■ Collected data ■

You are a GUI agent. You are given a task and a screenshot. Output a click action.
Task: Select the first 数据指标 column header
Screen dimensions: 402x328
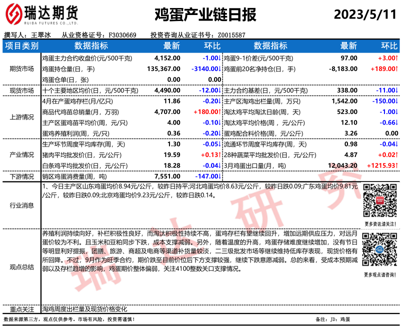(x=91, y=46)
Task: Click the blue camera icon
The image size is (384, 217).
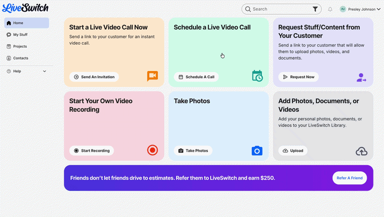Action: click(257, 151)
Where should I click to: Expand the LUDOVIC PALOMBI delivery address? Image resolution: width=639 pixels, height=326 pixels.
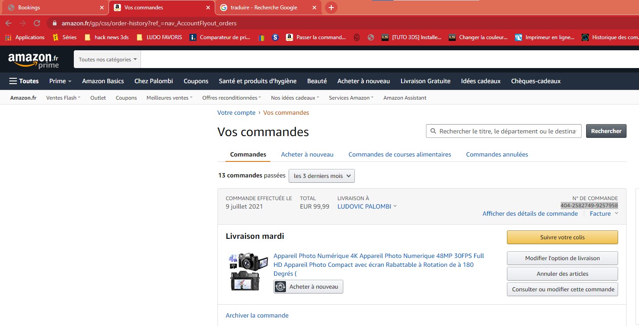click(367, 206)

■ DIRECTIONS ■
When you reach the line that contains "Screen dimensions: 402x328", start reproducing, and continue word for word to the end of the records; skip all pictures.

■ EXPECTED ANSWER ■
Screen dimensions: 402x328
(x=91, y=46)
Task: Click the blue camera icon
The image size is (384, 217).
Action: click(257, 151)
Where should I click to: Expand the LUDOVIC PALOMBI delivery address? Image resolution: width=639 pixels, height=326 pixels.
click(367, 206)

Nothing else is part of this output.